Et tu sais qu’elle est à moitié folle
Mais c’est pour ça que tu es là
Et elle te nourris de songes et d’histoires
Qui viennent tout droit de son cœur.
Et seulement quand tu veux lui dire
Tout l’amour que tu veux lui offrir
Elle t’emporte sur sa voix péninsulaire
Blonde, refaire le monde encore une fois
Et elle laisse le clapotis de l’eau remplir ta voix.

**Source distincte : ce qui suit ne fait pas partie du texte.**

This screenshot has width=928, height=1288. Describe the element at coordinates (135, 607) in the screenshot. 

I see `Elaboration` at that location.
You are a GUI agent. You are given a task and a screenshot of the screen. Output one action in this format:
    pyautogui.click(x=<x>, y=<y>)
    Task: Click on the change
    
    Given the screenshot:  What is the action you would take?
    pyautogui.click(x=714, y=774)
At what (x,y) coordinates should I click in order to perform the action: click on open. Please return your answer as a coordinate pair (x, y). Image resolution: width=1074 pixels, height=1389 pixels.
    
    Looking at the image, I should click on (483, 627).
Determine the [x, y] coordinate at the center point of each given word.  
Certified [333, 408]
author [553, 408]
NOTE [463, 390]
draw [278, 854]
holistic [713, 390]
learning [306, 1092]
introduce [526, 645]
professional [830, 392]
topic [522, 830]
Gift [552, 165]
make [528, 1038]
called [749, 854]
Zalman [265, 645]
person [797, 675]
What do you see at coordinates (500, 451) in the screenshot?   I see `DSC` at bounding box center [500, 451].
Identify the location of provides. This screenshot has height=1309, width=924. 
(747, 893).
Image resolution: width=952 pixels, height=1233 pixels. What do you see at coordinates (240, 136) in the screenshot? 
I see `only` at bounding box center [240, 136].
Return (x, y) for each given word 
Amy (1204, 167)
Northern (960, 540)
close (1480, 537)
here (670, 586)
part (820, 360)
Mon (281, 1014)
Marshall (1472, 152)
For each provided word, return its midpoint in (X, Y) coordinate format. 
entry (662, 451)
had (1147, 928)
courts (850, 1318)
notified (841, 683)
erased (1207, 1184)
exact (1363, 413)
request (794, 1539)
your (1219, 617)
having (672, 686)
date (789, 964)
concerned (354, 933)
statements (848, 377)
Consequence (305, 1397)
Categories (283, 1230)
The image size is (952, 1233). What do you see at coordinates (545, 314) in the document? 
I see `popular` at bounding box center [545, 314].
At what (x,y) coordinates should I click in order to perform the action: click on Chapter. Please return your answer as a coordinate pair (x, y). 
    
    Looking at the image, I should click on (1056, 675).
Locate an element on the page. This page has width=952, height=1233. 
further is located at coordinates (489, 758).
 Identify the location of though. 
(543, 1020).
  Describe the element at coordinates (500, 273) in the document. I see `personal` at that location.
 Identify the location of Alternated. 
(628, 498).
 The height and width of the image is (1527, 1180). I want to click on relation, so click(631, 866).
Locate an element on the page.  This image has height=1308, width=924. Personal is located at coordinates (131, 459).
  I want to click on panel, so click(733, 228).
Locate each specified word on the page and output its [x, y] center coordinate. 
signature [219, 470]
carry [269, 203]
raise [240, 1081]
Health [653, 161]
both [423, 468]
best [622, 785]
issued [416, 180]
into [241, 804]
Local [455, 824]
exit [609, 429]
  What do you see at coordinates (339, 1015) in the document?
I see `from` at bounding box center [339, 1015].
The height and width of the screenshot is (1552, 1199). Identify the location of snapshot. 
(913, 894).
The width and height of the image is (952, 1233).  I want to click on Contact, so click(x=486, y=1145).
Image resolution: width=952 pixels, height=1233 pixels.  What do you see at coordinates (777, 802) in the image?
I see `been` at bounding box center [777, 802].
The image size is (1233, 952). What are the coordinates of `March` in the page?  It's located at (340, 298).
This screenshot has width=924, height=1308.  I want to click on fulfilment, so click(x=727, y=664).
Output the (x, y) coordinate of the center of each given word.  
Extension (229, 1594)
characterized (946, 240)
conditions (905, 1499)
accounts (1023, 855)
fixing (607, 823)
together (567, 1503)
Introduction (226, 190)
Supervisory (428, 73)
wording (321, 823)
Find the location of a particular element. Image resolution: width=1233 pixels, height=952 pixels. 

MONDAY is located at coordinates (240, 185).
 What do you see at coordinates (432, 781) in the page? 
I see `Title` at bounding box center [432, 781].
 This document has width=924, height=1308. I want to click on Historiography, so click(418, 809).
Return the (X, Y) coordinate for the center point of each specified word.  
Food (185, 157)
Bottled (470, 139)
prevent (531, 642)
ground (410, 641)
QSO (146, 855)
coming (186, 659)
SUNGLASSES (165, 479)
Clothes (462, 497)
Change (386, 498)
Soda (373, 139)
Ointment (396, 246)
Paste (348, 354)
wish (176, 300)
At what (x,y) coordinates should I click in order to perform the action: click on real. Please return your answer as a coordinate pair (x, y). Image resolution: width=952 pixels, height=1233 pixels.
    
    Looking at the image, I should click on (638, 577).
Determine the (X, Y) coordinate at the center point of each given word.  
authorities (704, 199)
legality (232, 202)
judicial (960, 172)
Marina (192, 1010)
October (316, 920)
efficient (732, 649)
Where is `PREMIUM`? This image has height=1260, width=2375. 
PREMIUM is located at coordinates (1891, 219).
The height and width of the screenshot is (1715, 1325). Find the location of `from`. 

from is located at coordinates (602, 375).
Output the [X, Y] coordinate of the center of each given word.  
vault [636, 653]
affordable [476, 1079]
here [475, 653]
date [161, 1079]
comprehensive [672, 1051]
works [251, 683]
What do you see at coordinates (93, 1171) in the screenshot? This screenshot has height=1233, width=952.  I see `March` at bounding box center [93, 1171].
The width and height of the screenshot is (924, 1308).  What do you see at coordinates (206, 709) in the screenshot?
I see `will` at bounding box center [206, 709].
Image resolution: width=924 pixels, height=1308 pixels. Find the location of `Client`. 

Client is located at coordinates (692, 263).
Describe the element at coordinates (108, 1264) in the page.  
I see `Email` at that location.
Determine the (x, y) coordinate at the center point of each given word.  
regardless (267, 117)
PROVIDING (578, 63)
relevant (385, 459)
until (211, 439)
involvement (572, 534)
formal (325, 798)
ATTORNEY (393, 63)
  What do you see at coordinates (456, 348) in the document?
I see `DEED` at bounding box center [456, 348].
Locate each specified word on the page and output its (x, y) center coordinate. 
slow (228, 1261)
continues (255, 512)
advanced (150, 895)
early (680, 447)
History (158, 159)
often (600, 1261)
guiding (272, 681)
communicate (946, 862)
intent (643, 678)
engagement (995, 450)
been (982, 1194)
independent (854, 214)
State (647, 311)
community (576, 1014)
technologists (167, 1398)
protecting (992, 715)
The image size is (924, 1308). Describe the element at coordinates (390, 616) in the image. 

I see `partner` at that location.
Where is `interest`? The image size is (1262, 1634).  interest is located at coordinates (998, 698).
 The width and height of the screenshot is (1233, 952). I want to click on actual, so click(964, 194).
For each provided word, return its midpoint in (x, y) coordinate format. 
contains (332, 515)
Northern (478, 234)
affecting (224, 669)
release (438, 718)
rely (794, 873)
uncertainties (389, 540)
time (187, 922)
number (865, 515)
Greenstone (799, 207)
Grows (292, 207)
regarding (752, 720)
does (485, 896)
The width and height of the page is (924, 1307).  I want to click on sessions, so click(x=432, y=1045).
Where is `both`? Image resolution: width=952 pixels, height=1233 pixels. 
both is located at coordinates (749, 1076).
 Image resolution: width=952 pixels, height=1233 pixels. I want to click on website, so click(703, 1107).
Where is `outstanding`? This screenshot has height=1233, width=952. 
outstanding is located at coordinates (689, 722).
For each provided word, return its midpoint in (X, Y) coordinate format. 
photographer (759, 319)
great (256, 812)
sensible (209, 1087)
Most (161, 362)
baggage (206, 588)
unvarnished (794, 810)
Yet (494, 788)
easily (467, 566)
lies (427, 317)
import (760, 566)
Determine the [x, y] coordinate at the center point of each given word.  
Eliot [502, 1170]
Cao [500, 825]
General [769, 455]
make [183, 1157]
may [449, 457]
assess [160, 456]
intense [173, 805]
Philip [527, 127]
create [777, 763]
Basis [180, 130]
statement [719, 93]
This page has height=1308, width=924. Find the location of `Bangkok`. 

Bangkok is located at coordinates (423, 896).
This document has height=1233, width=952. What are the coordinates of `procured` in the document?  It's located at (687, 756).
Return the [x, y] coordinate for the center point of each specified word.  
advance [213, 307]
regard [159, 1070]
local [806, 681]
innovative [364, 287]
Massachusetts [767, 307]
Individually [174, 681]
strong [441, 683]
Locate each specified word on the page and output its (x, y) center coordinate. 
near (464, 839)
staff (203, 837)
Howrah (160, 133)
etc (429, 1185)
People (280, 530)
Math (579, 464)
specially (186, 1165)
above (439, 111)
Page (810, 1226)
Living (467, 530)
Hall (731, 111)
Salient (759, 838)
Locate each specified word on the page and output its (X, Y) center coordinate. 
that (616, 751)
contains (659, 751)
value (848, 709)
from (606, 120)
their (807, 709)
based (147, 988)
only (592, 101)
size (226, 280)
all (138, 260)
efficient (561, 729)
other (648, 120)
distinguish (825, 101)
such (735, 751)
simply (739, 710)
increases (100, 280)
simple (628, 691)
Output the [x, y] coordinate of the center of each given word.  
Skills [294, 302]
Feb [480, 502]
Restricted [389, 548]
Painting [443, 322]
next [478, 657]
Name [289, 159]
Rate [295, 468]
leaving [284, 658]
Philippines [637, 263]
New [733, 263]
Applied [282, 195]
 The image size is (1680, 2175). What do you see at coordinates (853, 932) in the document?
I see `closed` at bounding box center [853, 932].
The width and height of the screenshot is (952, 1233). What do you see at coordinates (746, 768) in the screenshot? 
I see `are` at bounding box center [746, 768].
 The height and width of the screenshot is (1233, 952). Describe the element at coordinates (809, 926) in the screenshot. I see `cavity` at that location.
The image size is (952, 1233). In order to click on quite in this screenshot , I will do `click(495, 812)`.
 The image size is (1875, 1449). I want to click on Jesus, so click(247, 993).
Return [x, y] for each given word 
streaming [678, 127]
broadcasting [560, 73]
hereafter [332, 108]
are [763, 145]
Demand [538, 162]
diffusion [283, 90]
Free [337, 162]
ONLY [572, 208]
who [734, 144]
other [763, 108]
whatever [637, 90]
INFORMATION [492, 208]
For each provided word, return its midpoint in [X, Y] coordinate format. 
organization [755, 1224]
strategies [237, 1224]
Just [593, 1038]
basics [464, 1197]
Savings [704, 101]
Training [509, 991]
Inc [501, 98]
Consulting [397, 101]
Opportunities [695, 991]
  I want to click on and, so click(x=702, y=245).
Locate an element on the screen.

Et tu veux t’en aller, juste avec elle
Et tu veux voyager aveuglément
Et tu sais qu’elle te fera confiance
Pour toucher son corps parfait
De ton esprit

Et Jésus était un pécheur
Pour n’avoir pas pu nous préserver
Tu passas longtemps
Dans ta grande tour d’ivoire
Et elle perdit longtemps
Dans son château de chrome brut
Cassant et dur, fragile et peureux.
Mais Jésus avait dit que nous serions pécheurs
Et elle pêcha promptement tes entrailles
Fatiguée de croire en un Dieu juste
Qui détruit chacun de ses espoirs…
Mais elle aussi était déchirée
Depuis bien avant que le ciel ne s’ouvre.
Perdu, à moitié humain, tu t’enfonces
Dans le lac de sagesse, auprès d’elle.

Et tu veux t’en aller, juste avec lui
Et tu veux voyager aveuglément
Et tu penses pouvoir lui faire confiance
Car il caressa ton corps parfait
De son esprit

Maintenant S****** se prend de tes mains
Et elle t’emmène près de la rivière
Habillée de fleurs et de mots en tout genre
Et de musc et de lèvres à ton goût
Et le Soleil s’écoule comme du miel
Gouttant de ses cheveux divins
Et le ciel nage si bien dans ses yeux rieurs
Que la Lune en devient envieuse.
Et elle te montre où regarder
Entre les fleurs qui ondulent
Et la mer flavescente
Il y a des héros cachés parmi les algues
Il y a des enfants près de l’aube aux doigts roses
Qui se penchent sur l’amour, emprisonnés pour toujours
Et S****** en disperse les reflets.

Et tu veux t’en aller, juste avec elle
Et tu veux voyager aveuglément
Et tu sais que tu peux lui faire confiance
Elle a touché ton corps parfait
Grâce à son esprit

 

Maigre pierre à la gigantesque tour boisée de Monsieur Leonard. Mais maintenant, Suzanne, dès que je ferme les yeux, je m’en vais rêver avec toi.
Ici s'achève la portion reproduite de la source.